Кто-то толкнул режиссера локтем; он оглянулся и увидел нашего старого знакомого драматурга-водевилиста, который в сопровождении неразлучного друга с минуту уже стоял в дверях уборной и красный как рак внимательно слушал панегирик своей пиесе. Все смешались, кроме режиссера, который с тем же хладнокровием и с тою же веселостью продолжал:

– А я сейчас, дяденька, говорил об вашей пиесе. Дрянь, <->, мерзость неслыханная; можно подумать, что вы нарочно старались, чтоб она была как можно гаже…

Драматург-водевилист умильно улыбался.

– Вы вечно с шутками! – сказал он.

– Шутки, шутки, – продолжал режиссер. – Тетенька, а тетенька! (он назвал так одного актера, который примеривал шляпу), вам бы лучше выйти в шапке… вы бедный человек, учитель… О родитель мой!
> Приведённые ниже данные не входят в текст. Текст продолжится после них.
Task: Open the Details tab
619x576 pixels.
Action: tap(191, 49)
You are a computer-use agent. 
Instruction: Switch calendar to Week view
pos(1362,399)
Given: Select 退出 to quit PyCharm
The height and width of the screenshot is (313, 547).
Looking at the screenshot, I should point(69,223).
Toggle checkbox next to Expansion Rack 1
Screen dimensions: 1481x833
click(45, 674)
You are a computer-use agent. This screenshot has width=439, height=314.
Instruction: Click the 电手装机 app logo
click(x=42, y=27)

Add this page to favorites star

Родитель мой! (Он обратился к молодому актеру, который наряжался стариком.) Что вы? Что вы?.. Ха! ха! ха! Задом наперед парик надеваете… ха! ха! ха!.. Вот так-то вы и на сцене… задом наперед пятитесь… а еще прибавки просите… по раковому манеру, как написал… кто, бишь, написал?..

Он искал глазами издателя газеты, знаменитой замысловатостью эпиграфа, но его уже не было: ему было всегда как-то неловко при насмешливом режиссере и он старался его убегать…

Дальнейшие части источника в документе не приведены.